Il destino di Robert si iscrive nelle saga delle maledizioni che colpiscono la famiglia Kennedy. Ma costituisce anche un anello non infrequente nella catena dei presidenti e politici prominenti americani assassinati con arma da fuoco. In un secolo si contano le uccisioni dei presidenti Lincoln (1865), Garfield (1881), McKinley (1901) e John Kennedy (1963), mentre scampano agli attentati i presidenti Theodor Roosevelt (1912), Franklin Delano Roosevelt (1933) e Truman (1950). Cadono inoltre sotto il fuoco degli attentatori il sindaco di Chicago Cernak (1933), il senatore Long (1935), i leader negri Malcolm X (1965) e Martin Luther King (1968), il quasi presidente Robert Kennedy (1968).

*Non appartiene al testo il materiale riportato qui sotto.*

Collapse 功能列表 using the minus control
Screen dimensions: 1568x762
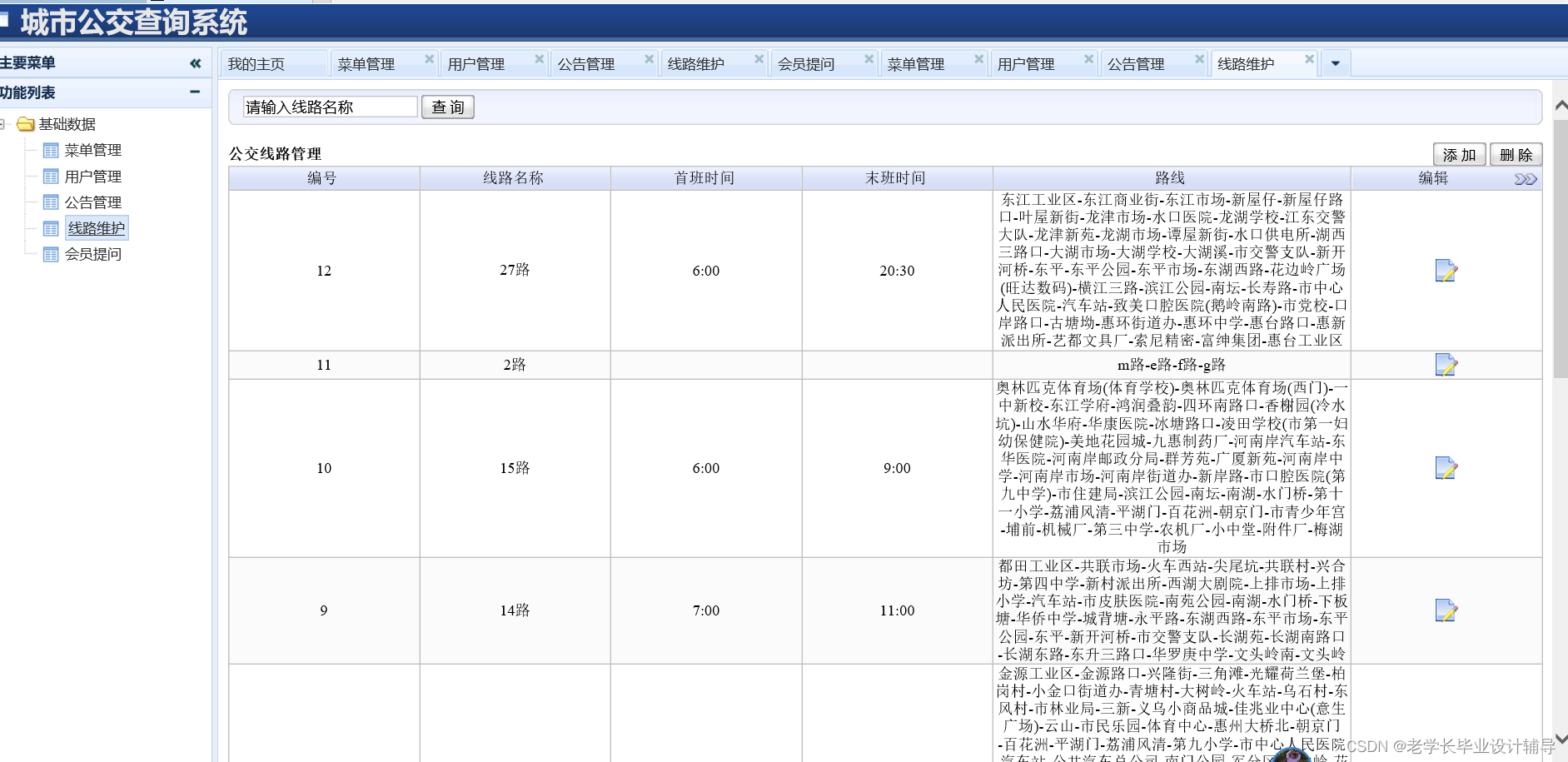[x=195, y=92]
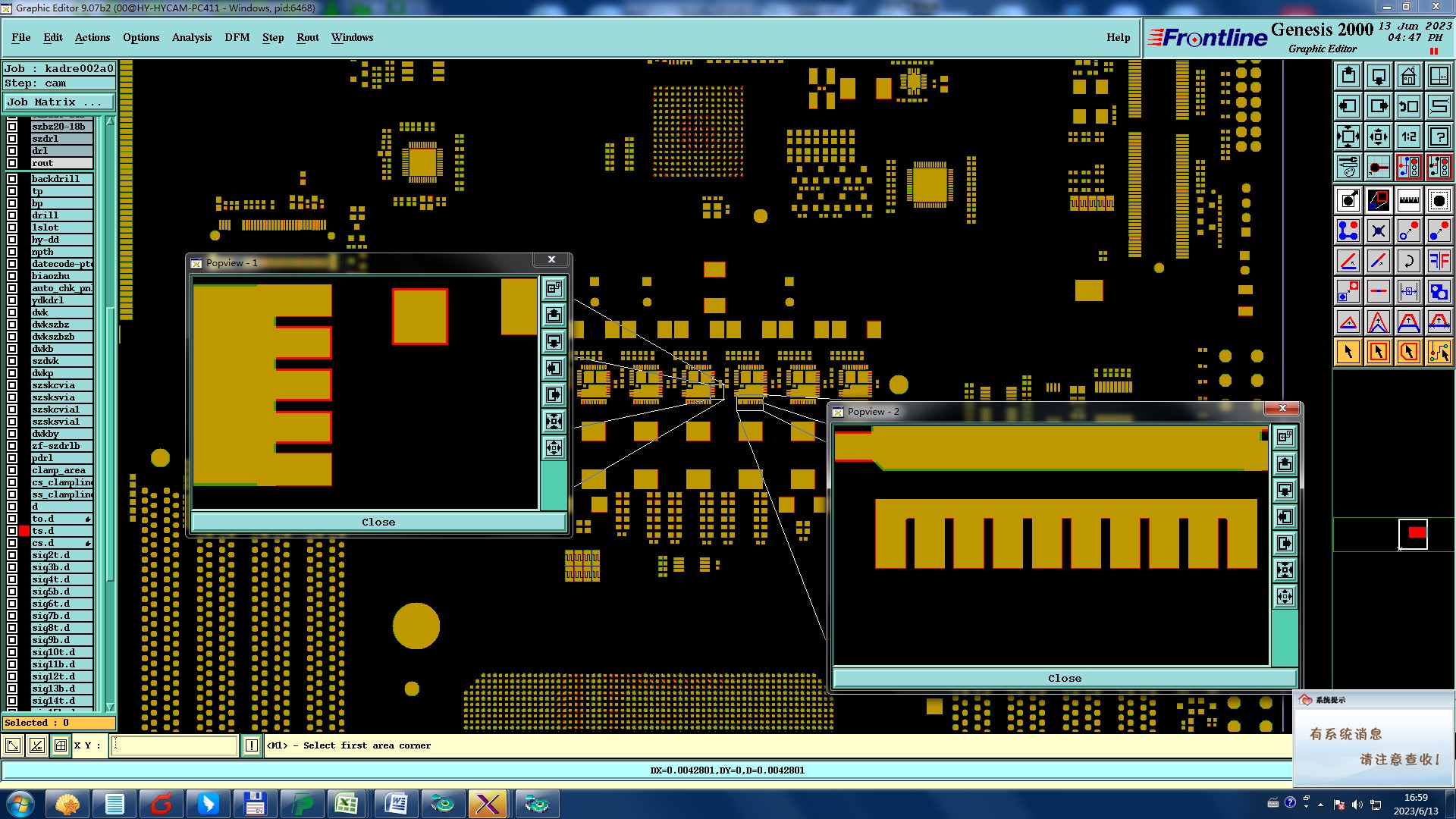Click the pan up icon in toolbar
Viewport: 1456px width, 819px height.
[1348, 76]
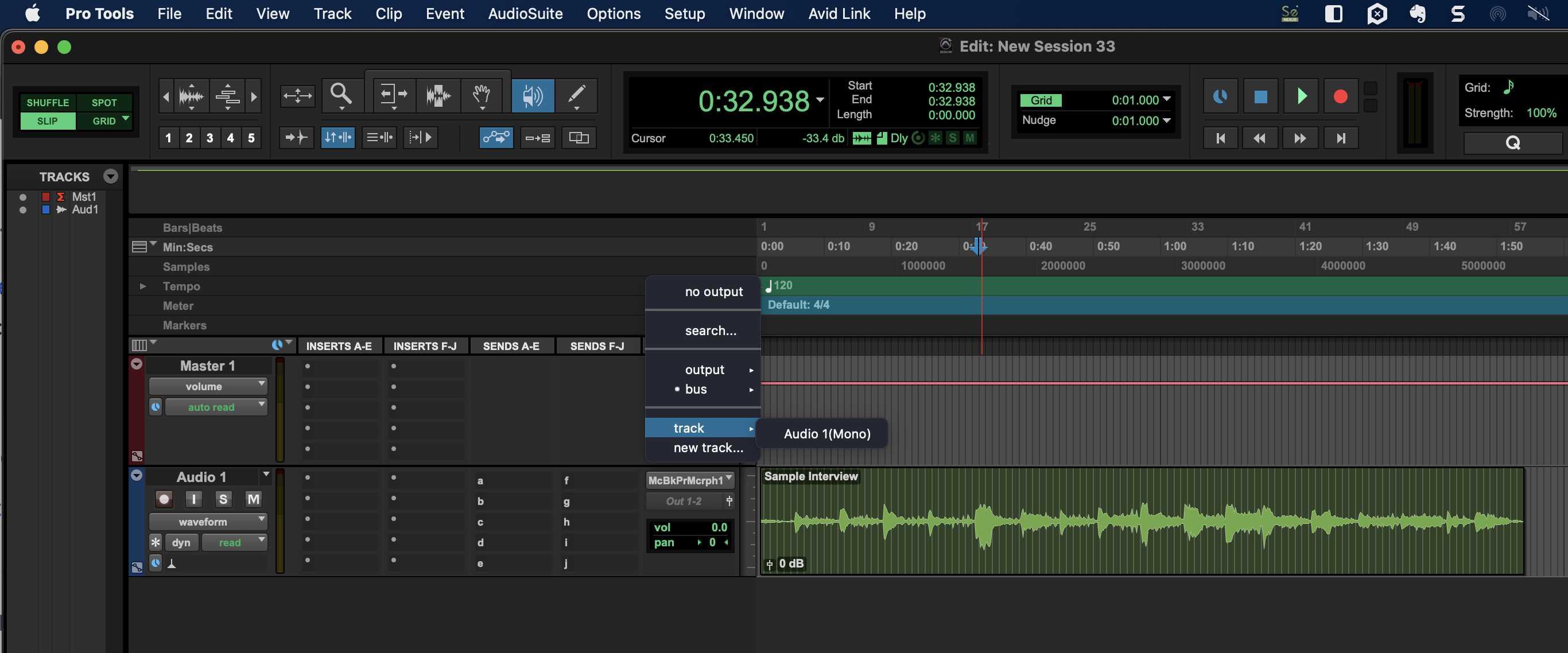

Sono la punta di un iceberg, le vittime apicali di un cancro intrinseco alla società americana. La storia di questa nazione sembra «un film western, col morto ammazzato garantito. Per lo più con arma da fuoco. Esiste il diritto dell’uomo americano a portare un’arma. Il giocattolo preferito di Ernst Hemingway» (p. 298). Alla lobby dei fabbricanti di armi e a quella di chi le rivende non importa se ogni anno si contano in America ventunmila omicidi per armi da fuoco. In questa socità tocca di vivere alla figlia di Gesine Cresspahl, fuggita in America per sottrarsi agli incubi del destino tedesco.